**Your instructions**
From the records below, please return each line that holds the word "Health".

**Supplied data**
========================================================================

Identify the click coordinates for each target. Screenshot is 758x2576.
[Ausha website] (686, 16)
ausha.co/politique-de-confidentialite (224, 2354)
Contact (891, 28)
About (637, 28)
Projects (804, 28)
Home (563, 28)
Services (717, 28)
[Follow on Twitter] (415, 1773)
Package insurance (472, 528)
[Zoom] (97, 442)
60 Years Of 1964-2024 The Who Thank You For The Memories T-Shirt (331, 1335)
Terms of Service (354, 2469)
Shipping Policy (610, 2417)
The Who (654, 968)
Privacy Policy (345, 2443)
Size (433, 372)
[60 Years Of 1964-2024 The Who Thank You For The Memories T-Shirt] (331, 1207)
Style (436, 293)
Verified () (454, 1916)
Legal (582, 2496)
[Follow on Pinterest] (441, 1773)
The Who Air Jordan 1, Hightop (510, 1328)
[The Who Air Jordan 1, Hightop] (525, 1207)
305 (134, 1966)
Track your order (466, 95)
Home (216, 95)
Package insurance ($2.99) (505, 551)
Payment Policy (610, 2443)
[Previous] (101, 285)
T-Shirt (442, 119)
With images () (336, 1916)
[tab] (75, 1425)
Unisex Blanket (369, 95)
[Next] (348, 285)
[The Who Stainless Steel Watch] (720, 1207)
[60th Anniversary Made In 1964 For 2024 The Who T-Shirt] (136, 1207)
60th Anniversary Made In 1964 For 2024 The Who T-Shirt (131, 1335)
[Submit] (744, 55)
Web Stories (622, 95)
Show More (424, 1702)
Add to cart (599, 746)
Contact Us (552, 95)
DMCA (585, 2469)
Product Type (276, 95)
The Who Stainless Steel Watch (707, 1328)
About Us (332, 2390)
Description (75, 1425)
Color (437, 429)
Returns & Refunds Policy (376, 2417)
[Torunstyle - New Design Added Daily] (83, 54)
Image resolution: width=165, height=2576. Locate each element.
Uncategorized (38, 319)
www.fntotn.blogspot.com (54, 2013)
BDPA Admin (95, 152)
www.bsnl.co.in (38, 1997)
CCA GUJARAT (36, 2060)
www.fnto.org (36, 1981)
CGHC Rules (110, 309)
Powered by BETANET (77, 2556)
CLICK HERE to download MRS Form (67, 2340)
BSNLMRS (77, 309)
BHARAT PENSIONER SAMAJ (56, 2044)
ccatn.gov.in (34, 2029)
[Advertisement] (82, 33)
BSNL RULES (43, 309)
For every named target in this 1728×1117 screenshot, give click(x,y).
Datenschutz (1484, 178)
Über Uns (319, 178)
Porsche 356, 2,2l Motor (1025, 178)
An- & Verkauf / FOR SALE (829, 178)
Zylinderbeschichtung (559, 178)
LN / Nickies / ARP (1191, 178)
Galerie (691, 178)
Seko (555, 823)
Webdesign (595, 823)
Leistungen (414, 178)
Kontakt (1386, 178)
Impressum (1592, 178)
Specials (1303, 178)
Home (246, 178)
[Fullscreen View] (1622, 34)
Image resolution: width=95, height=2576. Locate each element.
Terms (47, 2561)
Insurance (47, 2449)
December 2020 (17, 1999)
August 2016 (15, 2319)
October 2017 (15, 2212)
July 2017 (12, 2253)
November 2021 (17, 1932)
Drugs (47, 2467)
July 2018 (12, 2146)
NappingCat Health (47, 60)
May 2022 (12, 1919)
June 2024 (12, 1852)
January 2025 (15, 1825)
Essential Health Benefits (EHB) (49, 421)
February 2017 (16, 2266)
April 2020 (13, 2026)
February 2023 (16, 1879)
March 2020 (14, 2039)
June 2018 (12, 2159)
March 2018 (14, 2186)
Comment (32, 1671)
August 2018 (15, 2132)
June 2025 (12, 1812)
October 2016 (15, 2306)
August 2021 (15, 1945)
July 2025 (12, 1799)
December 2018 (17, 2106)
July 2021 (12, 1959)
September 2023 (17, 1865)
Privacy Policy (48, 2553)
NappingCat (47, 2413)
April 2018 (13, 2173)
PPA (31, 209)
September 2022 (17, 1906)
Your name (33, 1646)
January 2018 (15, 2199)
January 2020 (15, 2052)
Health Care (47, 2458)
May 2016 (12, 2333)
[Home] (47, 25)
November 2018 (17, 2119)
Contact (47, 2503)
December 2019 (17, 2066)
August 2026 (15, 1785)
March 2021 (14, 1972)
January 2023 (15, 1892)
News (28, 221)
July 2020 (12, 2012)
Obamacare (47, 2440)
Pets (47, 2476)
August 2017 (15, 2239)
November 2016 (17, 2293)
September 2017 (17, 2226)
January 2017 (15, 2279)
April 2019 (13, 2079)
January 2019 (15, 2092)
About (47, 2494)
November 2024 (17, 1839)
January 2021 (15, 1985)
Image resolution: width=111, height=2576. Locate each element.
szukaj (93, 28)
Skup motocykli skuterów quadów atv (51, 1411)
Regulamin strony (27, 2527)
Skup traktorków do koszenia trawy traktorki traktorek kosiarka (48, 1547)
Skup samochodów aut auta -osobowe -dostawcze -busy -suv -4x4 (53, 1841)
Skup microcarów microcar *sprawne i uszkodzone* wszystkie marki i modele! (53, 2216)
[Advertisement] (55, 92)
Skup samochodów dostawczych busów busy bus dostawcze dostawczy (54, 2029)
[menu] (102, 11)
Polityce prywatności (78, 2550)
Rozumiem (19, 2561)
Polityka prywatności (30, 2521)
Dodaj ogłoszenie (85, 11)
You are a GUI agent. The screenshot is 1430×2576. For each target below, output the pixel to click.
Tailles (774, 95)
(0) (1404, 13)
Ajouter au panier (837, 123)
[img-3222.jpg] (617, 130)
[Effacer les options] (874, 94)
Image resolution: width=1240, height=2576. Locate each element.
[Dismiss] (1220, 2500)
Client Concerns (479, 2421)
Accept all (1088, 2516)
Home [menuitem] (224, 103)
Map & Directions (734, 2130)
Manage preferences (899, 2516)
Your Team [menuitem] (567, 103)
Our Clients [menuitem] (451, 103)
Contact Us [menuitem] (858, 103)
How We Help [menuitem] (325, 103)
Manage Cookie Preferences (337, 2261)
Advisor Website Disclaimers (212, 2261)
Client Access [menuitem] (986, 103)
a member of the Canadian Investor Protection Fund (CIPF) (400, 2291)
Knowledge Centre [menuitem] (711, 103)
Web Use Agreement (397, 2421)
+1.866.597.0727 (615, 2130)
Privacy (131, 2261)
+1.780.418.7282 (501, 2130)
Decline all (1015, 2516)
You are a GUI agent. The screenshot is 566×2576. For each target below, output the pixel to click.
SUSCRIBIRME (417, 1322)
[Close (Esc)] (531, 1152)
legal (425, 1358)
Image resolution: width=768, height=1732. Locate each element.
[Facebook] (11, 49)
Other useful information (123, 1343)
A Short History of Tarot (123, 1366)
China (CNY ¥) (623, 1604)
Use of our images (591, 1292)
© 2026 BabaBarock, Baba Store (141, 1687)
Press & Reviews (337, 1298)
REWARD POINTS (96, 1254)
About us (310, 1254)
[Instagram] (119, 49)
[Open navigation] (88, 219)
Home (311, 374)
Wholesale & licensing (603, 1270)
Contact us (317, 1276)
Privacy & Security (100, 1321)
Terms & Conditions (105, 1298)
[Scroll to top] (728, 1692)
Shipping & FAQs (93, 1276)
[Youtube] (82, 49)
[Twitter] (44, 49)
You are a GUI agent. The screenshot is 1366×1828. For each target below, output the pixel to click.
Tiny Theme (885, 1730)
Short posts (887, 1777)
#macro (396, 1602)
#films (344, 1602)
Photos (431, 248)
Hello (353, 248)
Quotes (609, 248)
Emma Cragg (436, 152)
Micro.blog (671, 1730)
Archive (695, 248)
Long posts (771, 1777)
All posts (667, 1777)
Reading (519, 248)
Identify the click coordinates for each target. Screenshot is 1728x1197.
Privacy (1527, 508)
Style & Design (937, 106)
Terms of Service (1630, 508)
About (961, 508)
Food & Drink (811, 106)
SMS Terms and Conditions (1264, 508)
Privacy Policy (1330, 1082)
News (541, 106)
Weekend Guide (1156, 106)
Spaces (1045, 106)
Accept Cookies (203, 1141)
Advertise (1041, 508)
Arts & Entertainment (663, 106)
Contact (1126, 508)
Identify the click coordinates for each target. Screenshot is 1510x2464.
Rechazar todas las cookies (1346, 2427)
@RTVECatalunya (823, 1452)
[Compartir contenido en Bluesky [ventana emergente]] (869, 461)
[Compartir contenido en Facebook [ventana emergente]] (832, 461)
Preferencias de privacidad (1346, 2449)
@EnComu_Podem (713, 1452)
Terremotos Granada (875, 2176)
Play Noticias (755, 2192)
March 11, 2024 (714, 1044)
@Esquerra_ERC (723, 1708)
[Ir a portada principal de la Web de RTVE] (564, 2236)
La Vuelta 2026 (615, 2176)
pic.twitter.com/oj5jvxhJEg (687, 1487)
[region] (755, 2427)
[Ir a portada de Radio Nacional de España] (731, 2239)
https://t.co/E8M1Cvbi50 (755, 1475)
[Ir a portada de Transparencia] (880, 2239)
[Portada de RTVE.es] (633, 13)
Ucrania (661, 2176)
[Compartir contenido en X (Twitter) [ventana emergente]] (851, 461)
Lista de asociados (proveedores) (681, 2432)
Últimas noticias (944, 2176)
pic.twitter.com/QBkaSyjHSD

========================================================================

**Exercise answer**
NappingCat Health (47, 60)
Essential Health Benefits (EHB) (49, 421)
Health Care (47, 2458)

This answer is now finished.